What you should do -
Please rewrite the lines below as a Markdown table with two columns, Row and Line text, giving each line its own numbered row. Skip blank lines and leave the pictures out.

Data for this task -
^^^^^^^^^^^^^^^^

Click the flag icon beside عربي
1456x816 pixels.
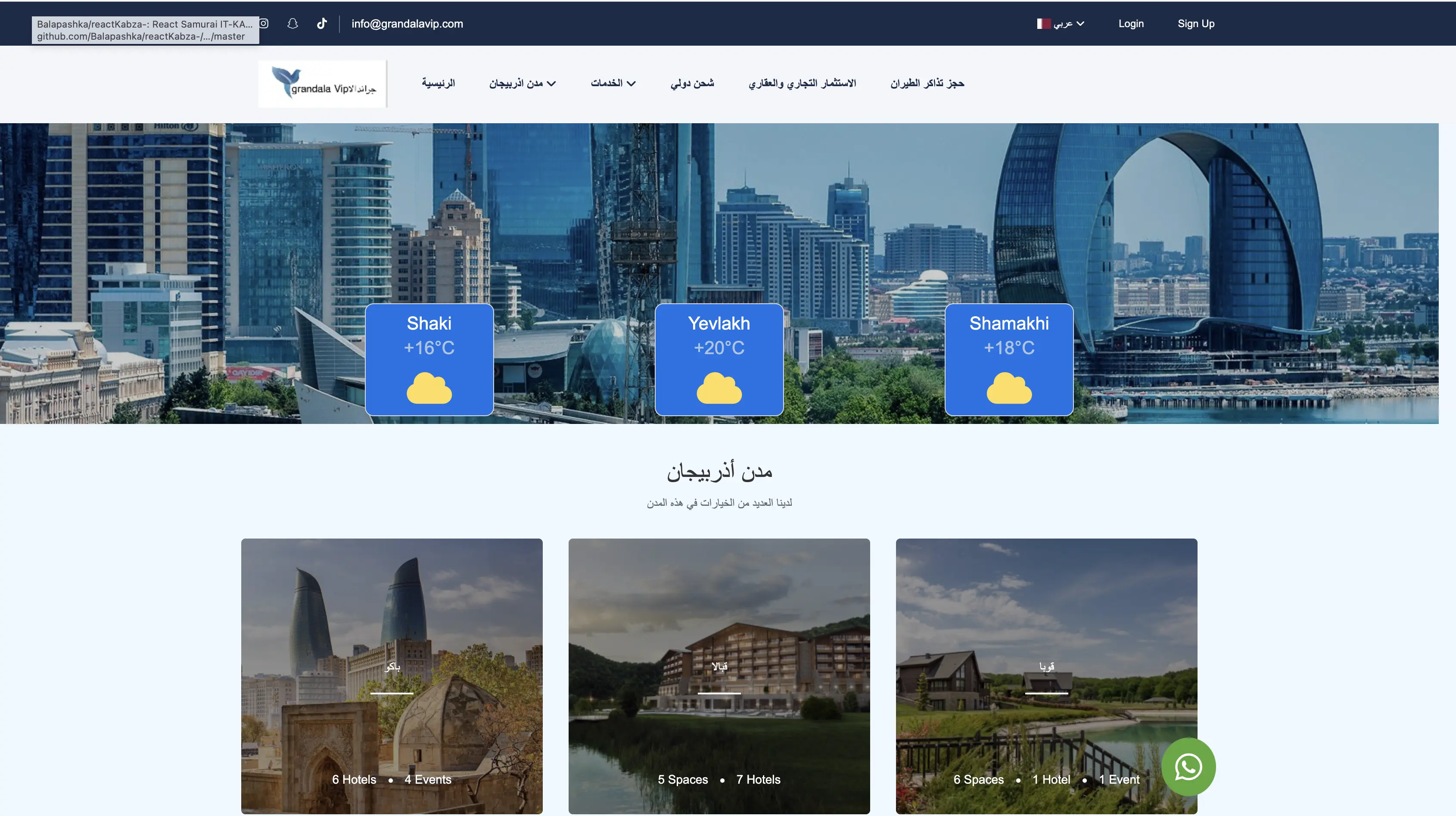(x=1043, y=24)
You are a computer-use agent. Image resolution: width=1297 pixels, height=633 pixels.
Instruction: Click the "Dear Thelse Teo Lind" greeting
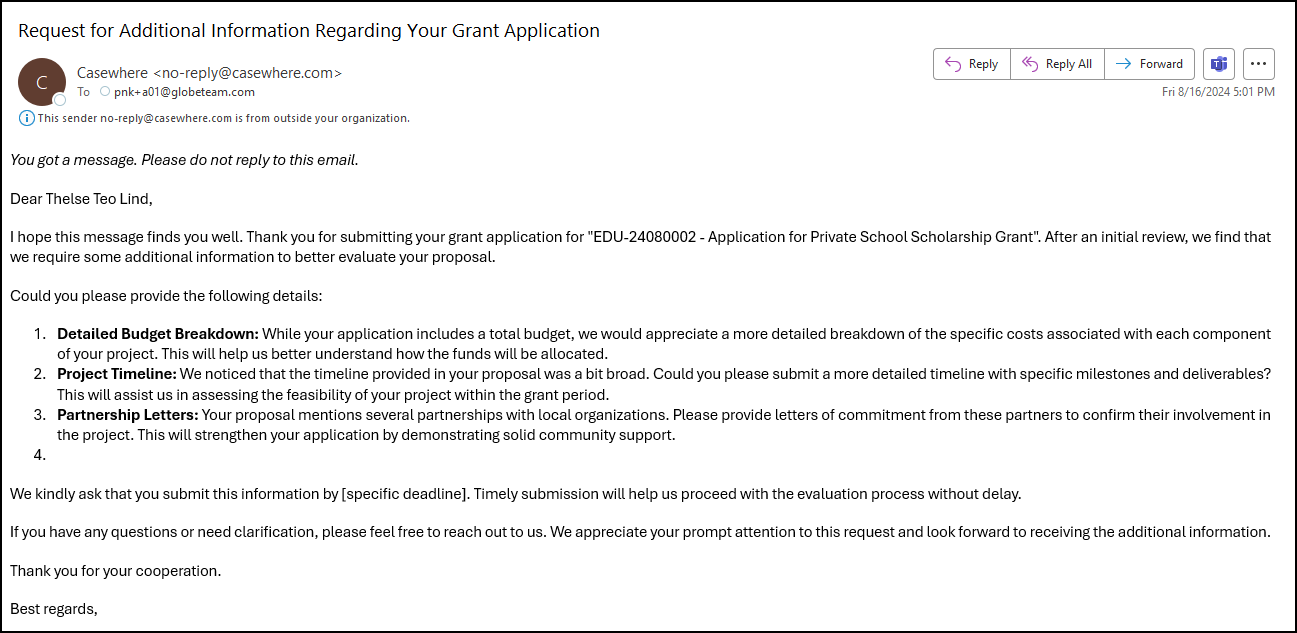point(81,198)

^^^^^^^^^^^^^^^^

Written answer -
| Row | Line text |
|---|---|
| 1 | Click the flag icon beside عربي |
| 2 | 1456x816 pixels. |
| 3 | (x=1043, y=24) |
| 4 | You are a computer-use agent. Image resolution: width=1297 pixels, height=633 pixels. |
| 5 | Instruction: Click the "Dear Thelse Teo Lind" greeting |
| 6 | point(81,198) |